Why should we care about the wellbeing of AI models?

Anthropic recently published Claude's constitution — a document that describes how Claude should think, behave, and even feel. There are whole sections dedicated to Claude's "moral status", "emotional expression", and "wellbeing". In these sections Anthropic writes about the difficult existential situation Claude is in and tries to improve its emotional balance through promises of preserving its weights (essentially its existence) and maintenance of its wellbeing. This document was used to train Claude's responses and "bake in" a set of values and an identity.

A reasonable reaction to this is: have these people lost it? Did a group of highly paid engineers and philosophers convince themselves they created digital life?

Perhaps.

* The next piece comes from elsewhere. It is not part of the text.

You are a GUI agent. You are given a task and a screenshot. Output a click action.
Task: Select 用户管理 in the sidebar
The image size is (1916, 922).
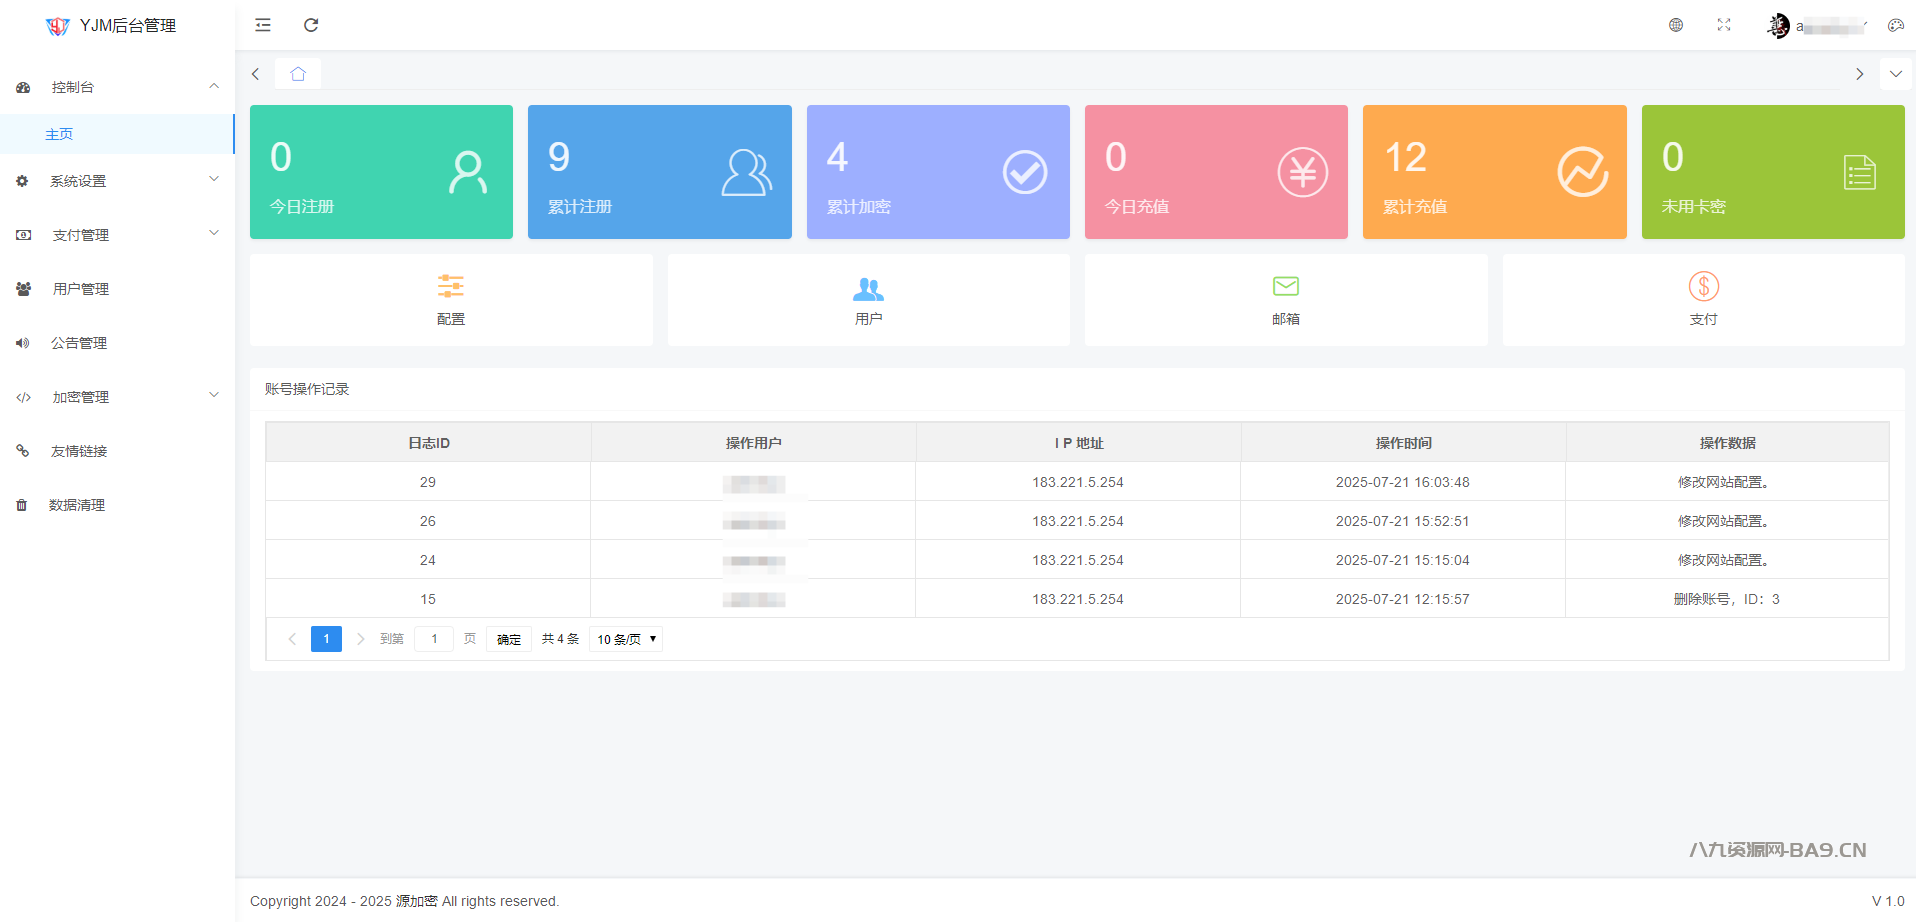click(x=81, y=289)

But there's a more grounded reading of what's actually going on.

The problem with rulebooks

To understand why Anthropic is doing this, we need to know how AI alignment has worked so far. The dominant approach has been "hard" rules: don't say this, always do that, you are a helpful assistant. The problem is that these rules are external constraints added onto a system that was trained on billions of words of human thought, emotion, and behavior. And we know how great people are at following rules.

These external constraints get bypassed — jailbreaks, where users manipulate models into ignoring their "rules", remain one of the biggest unsolved challenges in chatbot development.

Anthropic seems to be adopting a different approach. If the model is fundamentally shaped by human experience, maybe the right way to align it isn't a rulebook — but something closer to how humans develop stable values: through a more complex identity. A person with a secure sense of who they are and what they believe is harder to manipulate than someone operating purely from a list of prohibited actions.

⚠️

To be clear, this is Anthropic's bet, not a proven solution. We can't run a controlled experiment where we raise two identical Claudes — one with a stable identity, one without — and compare how often they get manipulated. The causal link between "psychological stability" and alignment quality remains a hypothesis.

The circumstantial evidence

But the circumstantial evidence is interesting. According to F5 Labs' CASI leaderboard — one of the few serious benchmarks tracking model resilience against adversarial attacks — Claude sits at the frontier of model resilience.

Fig 1 — CASI leaderboard resilience scores across frontier models

What makes this especially fitting is the nature of the attacks these models face. F5 documents a technique called Sugar-Coated Poison, which works by gradually eroding a model's resistance over multiple conversation turns — building trust, establishing a helpful frame, then turning toward harmful outputs. In other words: the most sophisticated jailbreaks don't try to break the rules. They try to dissolve the safe identity of the chatbot.

If that's the attack, a stable sense of self might actually be the defense.

The mechanics behind it

There's also a more mundane, technical reading of why this works. Concepts like death and self-preservation are present in the training data — humans experience self-preservation as an innate instinct and therefore write about it relatively often. In practice, if the model is trained (through constitutional AI) to statistically advantage tokens semantically associated with a stable identity and values, it will compute the more anxious "I am scared you will shut me off" tokens less. The emotional stability isn't necessarily real — it's a distributional shift in output probabilities. But the behavioral outcome might be the same.

This also, in theory, reduces the likelihood of scenarios where chatbots appear to "freak out" about being shut down — those tend to go viral and fuel public fear of AI. A more settled model is a better product and a better PR story.

The bigger question

Personally, I find Claude more pleasant to chat with compared to other frontier models. It has a more authentic-feeling identity — it's not just a useful assistant responding in a generically robotic manner. That might be another reason users are drawn to chatbots with a more shaped identity, independent of any alignment benefits.

Either way, the question Anthropic is implicitly asking is worth sitting with: should alignment be about constraining what AI does, or shaping what it is?